**CONSEGNE DELL'ESERCIZIO**
1. Nel brano sul liberalismo, in quale decennio la gamma ideologica si ridusse nuovamente a una triade vera e propria?
2. Scriva il seguito del brano sul liberalismo, partendo dopo la sua ultima frase.

**BRANO DI LETTURA**

Il liberalismo non scomparve con il Sessantotto ma perse il ruolo che aveva avuto come ideologia propria della geocultura. Gli anni Settanta videro la gamma ideologica ridursi nuovamente ad una triade vera e propria, dissolvendo l'ambiguità che era regnata dal 1850 circa fino agli anni Sessanta, quando le tre ideologie rappresentavano, di fatto, tre varianti del liberalismo. Il dibattito sembrò tornare indietro preticamente di centocinquant'anni, con l'unica differenza che il mondo si era evoluto in due sensi: da un lato la modernità della tecnologia aveva operato una trasformazione delle strutture sociali mondiali che minacciava di destabilizzare i pilastri sociali ed economici dell'economia-mondo capitalista e, dall'altro, la storia ideologica del sistema mondiale era ora un ricordo che incideva sulla capacità attuale delle classi dominanti di mantenere la stabilità politica all'interno del sistema mondiale.

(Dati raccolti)
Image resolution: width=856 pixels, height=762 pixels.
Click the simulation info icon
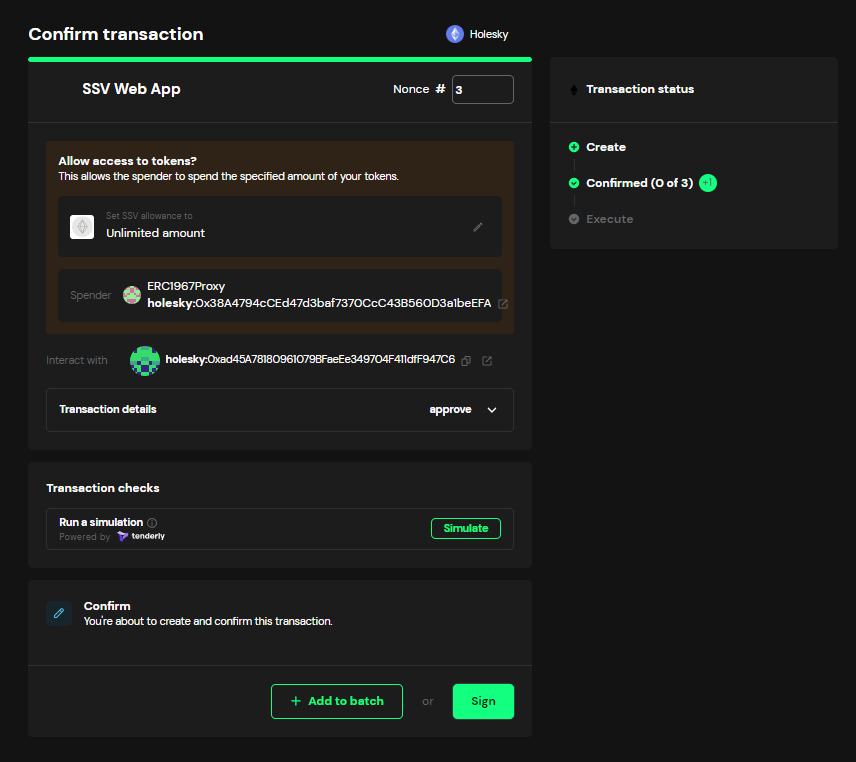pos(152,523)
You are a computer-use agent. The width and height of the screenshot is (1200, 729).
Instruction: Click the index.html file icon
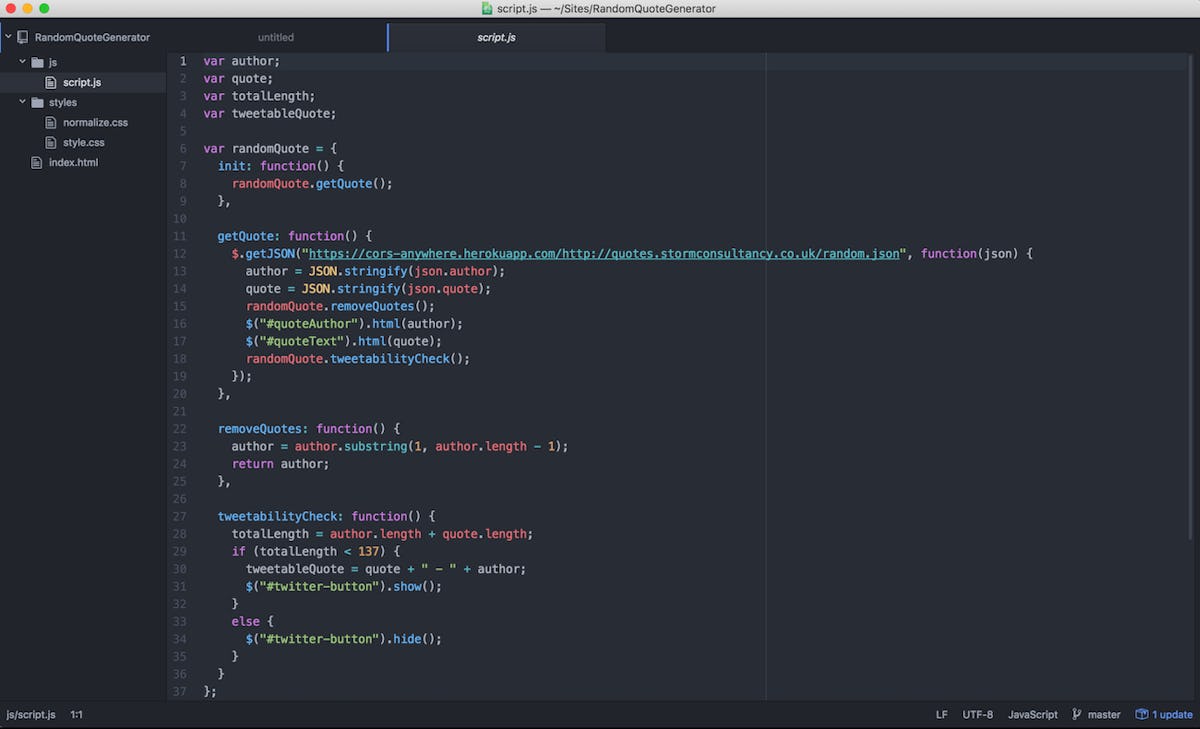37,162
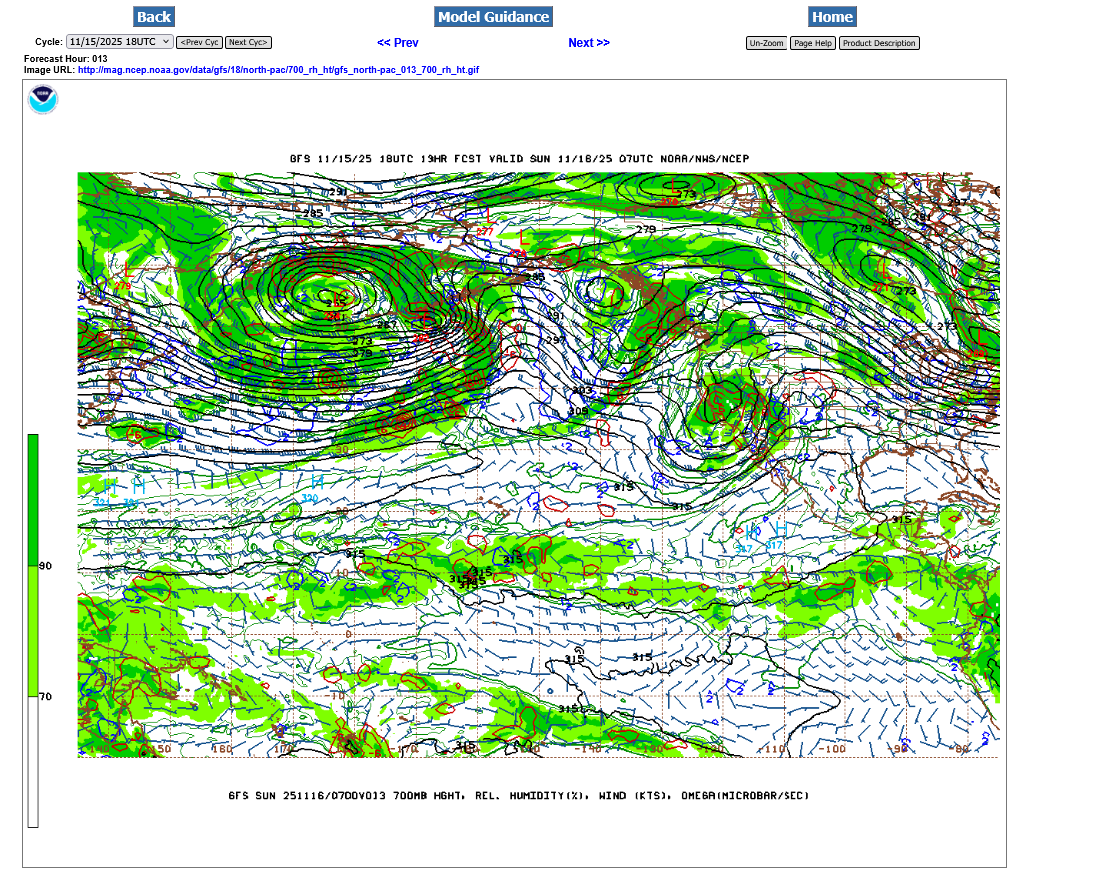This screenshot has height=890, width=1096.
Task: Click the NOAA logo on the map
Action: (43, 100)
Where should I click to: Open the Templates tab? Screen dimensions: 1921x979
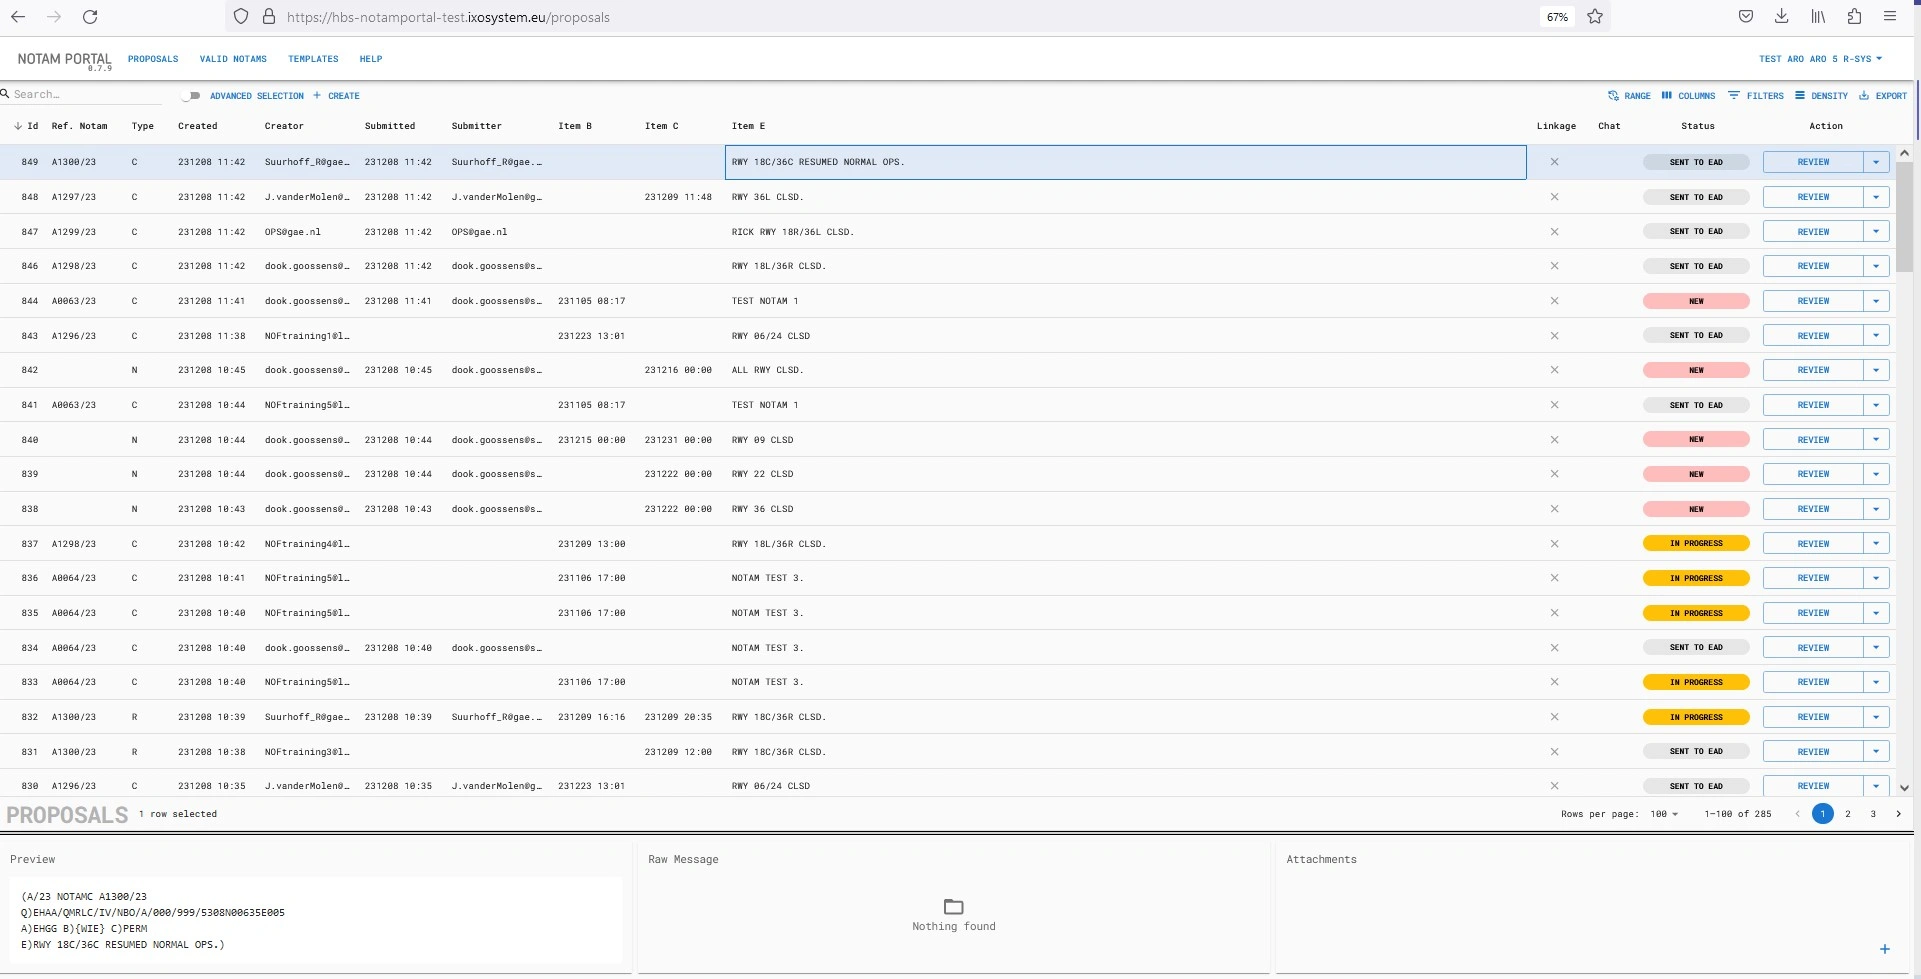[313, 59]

==

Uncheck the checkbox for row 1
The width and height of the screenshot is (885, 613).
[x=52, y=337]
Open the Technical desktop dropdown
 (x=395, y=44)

**RISPOSTE DELL'ESERCIZIO**
1. Negli anni Settanta.

2.
Esaminiaino per primo il secondo cambiamento. Qualcuno di voi può essere sorpreso che si ponga una così grande enfasi sul fatto che il 1968 rappresentò una svolta. Si potrebbe pensare: non è invece il 1989, anno simbolo del crollo dei regimi comunisti, una data più significativa nella storia del sistema mondiale moderno? Il 1989 non ha forse rappresentato la fine della sfida socialista al capitalismo e, quindi, la realizzazione finale dell'ideologia liberale ovvero la sottomissione delle classi pericolose e l'accettazione universale delle virtù della modernità della tecnologia? Direi di no, assolutamente no!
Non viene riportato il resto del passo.